The answer should be every line below, retyped exactly.

[ENTRIES SUPPLIED]

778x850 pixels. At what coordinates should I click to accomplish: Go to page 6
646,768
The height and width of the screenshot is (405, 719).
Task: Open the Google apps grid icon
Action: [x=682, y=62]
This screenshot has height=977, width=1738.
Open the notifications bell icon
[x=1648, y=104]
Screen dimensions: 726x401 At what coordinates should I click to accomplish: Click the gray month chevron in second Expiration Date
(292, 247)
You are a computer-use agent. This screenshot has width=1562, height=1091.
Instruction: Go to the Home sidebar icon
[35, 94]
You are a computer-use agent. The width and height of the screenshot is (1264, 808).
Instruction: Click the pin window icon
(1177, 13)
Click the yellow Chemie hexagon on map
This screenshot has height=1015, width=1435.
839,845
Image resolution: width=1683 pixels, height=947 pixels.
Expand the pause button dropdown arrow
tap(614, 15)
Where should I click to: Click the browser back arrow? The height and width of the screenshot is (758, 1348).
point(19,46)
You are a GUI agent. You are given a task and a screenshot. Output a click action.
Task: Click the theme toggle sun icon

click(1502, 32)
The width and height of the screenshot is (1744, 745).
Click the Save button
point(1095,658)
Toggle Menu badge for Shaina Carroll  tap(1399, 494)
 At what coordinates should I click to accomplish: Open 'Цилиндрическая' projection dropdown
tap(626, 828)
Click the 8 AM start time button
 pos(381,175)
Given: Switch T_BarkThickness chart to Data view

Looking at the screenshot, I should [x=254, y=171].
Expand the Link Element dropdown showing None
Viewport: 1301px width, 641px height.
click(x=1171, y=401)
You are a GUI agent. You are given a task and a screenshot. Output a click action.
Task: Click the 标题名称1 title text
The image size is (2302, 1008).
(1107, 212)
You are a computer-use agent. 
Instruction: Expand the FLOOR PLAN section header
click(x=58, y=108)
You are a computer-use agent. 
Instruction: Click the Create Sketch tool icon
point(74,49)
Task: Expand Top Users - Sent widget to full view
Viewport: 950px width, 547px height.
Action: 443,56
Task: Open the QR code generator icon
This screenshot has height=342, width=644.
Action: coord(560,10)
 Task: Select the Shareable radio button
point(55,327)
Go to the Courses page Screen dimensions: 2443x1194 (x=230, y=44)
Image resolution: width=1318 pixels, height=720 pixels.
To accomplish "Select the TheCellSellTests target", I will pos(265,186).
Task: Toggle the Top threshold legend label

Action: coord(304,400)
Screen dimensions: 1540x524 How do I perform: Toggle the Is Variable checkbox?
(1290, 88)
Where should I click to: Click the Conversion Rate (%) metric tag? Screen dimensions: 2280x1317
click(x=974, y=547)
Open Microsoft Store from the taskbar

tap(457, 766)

[/ENTRIES SUPPLIED]

== RESPONSE TO THIS EXERCISE ==
778x850 pixels. At what coordinates should I click to accomplish: Go to page 6
646,768
The height and width of the screenshot is (405, 719).
Task: Open the Google apps grid icon
Action: [x=682, y=62]
This screenshot has height=977, width=1738.
Open the notifications bell icon
[x=1648, y=104]
Screen dimensions: 726x401 At what coordinates should I click to accomplish: Click the gray month chevron in second Expiration Date
(292, 247)
You are a computer-use agent. This screenshot has width=1562, height=1091.
Instruction: Go to the Home sidebar icon
[35, 94]
You are a computer-use agent. The width and height of the screenshot is (1264, 808).
Instruction: Click the pin window icon
(1177, 13)
Click the yellow Chemie hexagon on map
This screenshot has height=1015, width=1435.
839,845
Image resolution: width=1683 pixels, height=947 pixels.
Expand the pause button dropdown arrow
tap(614, 15)
Where should I click to: Click the browser back arrow? The height and width of the screenshot is (758, 1348).
point(19,46)
You are a GUI agent. You are given a task and a screenshot. Output a click action.
Task: Click the theme toggle sun icon

click(1502, 32)
The width and height of the screenshot is (1744, 745).
Click the Save button
point(1095,658)
Toggle Menu badge for Shaina Carroll  tap(1399, 494)
 At what coordinates should I click to accomplish: Open 'Цилиндрическая' projection dropdown
tap(626, 828)
Click the 8 AM start time button
 pos(381,175)
Given: Switch T_BarkThickness chart to Data view

Looking at the screenshot, I should [x=254, y=171].
Expand the Link Element dropdown showing None
Viewport: 1301px width, 641px height.
click(x=1171, y=401)
You are a GUI agent. You are given a task and a screenshot. Output a click action.
Task: Click the 标题名称1 title text
The image size is (2302, 1008).
(1107, 212)
You are a computer-use agent. 
Instruction: Expand the FLOOR PLAN section header
click(x=58, y=108)
You are a computer-use agent. 
Instruction: Click the Create Sketch tool icon
point(74,49)
Task: Expand Top Users - Sent widget to full view
Viewport: 950px width, 547px height.
Action: 443,56
Task: Open the QR code generator icon
This screenshot has height=342, width=644.
Action: coord(560,10)
 Task: Select the Shareable radio button
point(55,327)
Go to the Courses page Screen dimensions: 2443x1194 (x=230, y=44)
Image resolution: width=1318 pixels, height=720 pixels.
To accomplish "Select the TheCellSellTests target", I will pos(265,186).
Task: Toggle the Top threshold legend label

Action: coord(304,400)
Screen dimensions: 1540x524 How do I perform: Toggle the Is Variable checkbox?
(1290, 88)
Where should I click to: Click the Conversion Rate (%) metric tag? Screen dimensions: 2280x1317
click(x=974, y=547)
Open Microsoft Store from the taskbar

tap(457, 766)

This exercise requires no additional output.